Whats wrong with this picture? There are no embezellment schemes, no dishonest teamster presidents all have been vicitims of evil plots by the government. Guess it really don't matter. Carey bought his not guilty verdict and all is well. Roflmao


Still the same old Tie. All opinion and no facts.

If you don't get help at Charter, please get help somewhere.
 

mule

Member
Tieguy wrote,
"I think your answer is actually a good one and I don't necessarily disagree with all of it. Collective bargaining did serve a valuable purpose at one time and did bring up the overall working mans financial means from the slave labor type era. Unions have in some ways also put theirselves out of business. They fought for the many laws that you have on the books that protect labor from whatever. With that said times are now different. Many agencies and many laws that provide the protections that unions provided in the past. Overall scale is up. But its up as long as the company paying the bills is competitive. Too many people here that think UPS pockets are bottomless. They are not. When you consider a contract offer you also have to consider the flexibilities ups feels they need to compete. Fdx has no union restrictions. If they want their part time people working a split shift of two hours in the morning and two hours in the afternoon they can do so tommorrow with no union intervention. So with all respect I think you folks have to make sure your union is not so restrictive that it strangles the golden goose. "
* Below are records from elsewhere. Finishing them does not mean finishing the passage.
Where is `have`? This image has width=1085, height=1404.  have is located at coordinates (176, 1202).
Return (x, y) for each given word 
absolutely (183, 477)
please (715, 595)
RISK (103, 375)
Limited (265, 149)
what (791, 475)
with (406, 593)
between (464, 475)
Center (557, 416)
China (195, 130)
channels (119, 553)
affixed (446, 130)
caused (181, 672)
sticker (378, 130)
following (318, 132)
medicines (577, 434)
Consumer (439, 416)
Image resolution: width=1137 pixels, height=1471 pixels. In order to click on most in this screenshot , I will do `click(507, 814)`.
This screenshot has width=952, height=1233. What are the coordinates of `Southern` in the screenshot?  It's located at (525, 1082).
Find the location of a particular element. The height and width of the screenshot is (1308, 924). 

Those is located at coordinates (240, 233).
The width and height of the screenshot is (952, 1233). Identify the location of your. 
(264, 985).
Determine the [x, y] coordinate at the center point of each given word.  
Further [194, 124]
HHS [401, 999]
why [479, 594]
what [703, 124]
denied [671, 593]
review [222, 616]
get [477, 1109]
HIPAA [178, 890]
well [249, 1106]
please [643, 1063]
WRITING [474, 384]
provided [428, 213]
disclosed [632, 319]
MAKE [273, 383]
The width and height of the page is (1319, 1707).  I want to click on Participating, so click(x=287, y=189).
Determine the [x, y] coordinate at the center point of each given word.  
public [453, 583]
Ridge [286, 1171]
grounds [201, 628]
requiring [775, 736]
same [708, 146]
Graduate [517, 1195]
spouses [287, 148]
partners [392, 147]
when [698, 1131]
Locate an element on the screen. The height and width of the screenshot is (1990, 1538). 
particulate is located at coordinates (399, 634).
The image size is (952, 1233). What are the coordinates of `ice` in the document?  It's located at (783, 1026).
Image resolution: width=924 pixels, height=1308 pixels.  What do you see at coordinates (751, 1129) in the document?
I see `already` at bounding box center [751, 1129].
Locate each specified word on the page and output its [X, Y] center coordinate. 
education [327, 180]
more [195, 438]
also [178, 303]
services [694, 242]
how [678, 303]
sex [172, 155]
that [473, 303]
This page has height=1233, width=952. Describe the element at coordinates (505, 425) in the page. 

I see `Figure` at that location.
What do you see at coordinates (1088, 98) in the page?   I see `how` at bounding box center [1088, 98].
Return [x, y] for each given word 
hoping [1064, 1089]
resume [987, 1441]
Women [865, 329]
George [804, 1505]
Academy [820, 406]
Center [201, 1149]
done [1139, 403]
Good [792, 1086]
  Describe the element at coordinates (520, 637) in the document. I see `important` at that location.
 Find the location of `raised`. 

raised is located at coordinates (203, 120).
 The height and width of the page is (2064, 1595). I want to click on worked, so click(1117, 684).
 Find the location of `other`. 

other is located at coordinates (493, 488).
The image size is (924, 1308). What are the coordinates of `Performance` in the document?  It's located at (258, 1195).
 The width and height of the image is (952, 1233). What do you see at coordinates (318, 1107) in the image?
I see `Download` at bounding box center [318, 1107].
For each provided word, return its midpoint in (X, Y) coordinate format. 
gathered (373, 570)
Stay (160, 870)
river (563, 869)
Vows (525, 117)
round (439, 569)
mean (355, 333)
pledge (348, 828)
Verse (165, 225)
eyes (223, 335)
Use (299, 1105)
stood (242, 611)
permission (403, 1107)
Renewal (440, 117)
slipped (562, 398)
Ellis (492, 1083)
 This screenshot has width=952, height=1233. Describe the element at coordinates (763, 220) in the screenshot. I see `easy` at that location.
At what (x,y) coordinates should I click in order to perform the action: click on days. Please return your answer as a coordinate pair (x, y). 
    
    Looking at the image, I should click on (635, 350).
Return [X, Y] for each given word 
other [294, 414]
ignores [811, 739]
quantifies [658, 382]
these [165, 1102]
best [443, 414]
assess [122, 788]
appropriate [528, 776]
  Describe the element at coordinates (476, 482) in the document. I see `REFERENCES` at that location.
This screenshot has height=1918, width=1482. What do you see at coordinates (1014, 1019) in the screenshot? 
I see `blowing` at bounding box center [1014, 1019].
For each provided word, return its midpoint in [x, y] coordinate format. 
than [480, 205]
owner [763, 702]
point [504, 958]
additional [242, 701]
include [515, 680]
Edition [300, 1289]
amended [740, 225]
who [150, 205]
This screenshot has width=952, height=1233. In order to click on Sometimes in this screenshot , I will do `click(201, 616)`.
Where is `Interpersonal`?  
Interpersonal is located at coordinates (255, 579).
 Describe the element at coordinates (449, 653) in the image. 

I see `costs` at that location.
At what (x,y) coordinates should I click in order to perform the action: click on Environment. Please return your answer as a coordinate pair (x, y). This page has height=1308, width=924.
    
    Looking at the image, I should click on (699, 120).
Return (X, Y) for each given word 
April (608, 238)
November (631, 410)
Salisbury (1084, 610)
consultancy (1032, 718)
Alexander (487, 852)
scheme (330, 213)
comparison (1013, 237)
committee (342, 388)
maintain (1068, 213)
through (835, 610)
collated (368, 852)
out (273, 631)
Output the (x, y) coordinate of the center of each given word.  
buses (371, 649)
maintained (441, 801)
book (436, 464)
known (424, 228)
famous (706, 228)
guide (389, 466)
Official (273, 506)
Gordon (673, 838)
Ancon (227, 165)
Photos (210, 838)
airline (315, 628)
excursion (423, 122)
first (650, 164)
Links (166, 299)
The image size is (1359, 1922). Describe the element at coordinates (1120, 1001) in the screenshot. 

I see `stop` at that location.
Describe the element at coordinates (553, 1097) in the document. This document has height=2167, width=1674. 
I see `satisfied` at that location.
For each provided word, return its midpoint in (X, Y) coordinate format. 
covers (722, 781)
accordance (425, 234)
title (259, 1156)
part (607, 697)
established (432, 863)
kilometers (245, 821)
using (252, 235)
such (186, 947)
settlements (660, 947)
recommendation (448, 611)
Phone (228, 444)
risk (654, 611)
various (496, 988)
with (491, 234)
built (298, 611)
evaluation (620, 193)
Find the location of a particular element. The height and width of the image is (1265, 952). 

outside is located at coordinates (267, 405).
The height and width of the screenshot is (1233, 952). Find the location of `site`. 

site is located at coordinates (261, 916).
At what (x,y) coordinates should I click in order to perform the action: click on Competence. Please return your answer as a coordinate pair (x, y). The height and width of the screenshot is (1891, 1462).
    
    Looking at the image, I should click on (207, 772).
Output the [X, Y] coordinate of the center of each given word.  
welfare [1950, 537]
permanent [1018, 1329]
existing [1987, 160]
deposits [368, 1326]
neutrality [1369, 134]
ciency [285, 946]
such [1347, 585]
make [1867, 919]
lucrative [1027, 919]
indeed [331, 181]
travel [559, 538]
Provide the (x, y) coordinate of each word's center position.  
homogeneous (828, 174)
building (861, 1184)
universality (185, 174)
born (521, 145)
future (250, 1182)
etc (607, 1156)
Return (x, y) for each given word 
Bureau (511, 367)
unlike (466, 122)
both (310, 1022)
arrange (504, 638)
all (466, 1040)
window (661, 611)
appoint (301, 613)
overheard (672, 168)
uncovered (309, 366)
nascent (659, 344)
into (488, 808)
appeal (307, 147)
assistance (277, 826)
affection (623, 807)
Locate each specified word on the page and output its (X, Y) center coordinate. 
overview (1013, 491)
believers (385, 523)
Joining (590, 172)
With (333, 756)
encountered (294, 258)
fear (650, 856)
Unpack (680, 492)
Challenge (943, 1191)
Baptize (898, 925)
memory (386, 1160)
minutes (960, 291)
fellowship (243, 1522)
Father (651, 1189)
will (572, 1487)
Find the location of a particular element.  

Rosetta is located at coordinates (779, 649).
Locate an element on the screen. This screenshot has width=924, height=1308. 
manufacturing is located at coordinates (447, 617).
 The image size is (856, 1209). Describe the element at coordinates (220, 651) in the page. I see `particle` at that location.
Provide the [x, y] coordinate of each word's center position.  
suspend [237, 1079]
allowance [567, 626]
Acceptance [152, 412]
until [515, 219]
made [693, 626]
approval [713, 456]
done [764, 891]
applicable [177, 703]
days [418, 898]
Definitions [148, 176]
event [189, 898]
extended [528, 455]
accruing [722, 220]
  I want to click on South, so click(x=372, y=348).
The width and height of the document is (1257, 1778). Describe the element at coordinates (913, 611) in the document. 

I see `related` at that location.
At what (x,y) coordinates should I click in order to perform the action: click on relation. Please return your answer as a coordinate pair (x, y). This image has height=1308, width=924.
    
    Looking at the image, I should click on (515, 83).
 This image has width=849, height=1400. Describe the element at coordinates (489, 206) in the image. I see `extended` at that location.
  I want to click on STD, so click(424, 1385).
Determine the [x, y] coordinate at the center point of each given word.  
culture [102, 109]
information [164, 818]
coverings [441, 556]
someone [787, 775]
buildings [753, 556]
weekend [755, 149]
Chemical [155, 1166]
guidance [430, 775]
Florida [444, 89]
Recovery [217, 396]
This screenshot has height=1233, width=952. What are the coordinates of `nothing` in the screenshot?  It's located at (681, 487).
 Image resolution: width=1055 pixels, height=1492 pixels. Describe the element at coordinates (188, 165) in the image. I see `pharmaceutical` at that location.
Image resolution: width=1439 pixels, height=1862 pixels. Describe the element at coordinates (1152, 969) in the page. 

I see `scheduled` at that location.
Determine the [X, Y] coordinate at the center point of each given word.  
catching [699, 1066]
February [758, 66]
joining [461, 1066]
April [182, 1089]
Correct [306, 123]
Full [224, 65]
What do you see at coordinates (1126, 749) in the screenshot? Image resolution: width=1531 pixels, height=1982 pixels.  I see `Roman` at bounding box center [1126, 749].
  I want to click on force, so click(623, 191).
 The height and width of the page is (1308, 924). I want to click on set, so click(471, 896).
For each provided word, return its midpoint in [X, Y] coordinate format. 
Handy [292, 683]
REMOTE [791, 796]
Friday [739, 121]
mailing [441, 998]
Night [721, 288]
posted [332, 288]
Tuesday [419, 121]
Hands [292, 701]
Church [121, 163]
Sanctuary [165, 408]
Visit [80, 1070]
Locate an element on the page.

What you are a saying is very true; however, you are leaving out some components to the story. Unions have and will continue to help balance out the problems with laize faire or pure capitalism. Yes, laws have been created over the years to protect workers. Actually, the laws were created more to save money to society than to protect workers. How so? Economics is the distribution of resources. If Bob breaks his arm at work and there are no laws to protect him, the government or someone will have to pay to take care of Bob. To assume that unions are not viable now is not to see the power of the capitalistic system. You are a supervisor? You are not management? There is a difference. Management pulls levers based on objectives that tie into the vision and mission statement. Supervisors execute the plan or the movement of the levers. Actually, there are so many complicated connections within an organization and to its external environment that it boggles the mind. Don't assume that the only cost is labor costs or variable costs. If labor cost stay the same, then management will have to come up with other ways to be more efficient. Look at the new technology that UPS has introduced over the years. If there was no pressure to reduce costs or generate more revenue, do you think that UPS would have invested in new technologies and more efficient ways of doing business? The Supply Chain Solutions is a great example. The union will never strangle UPS's ability to compete. This would be counterproductive. Without the union there would be more problems than there are now, and these problems would cost the company money. There has to be a balance between labor and production. Unions help make this balance or find the economies of scale.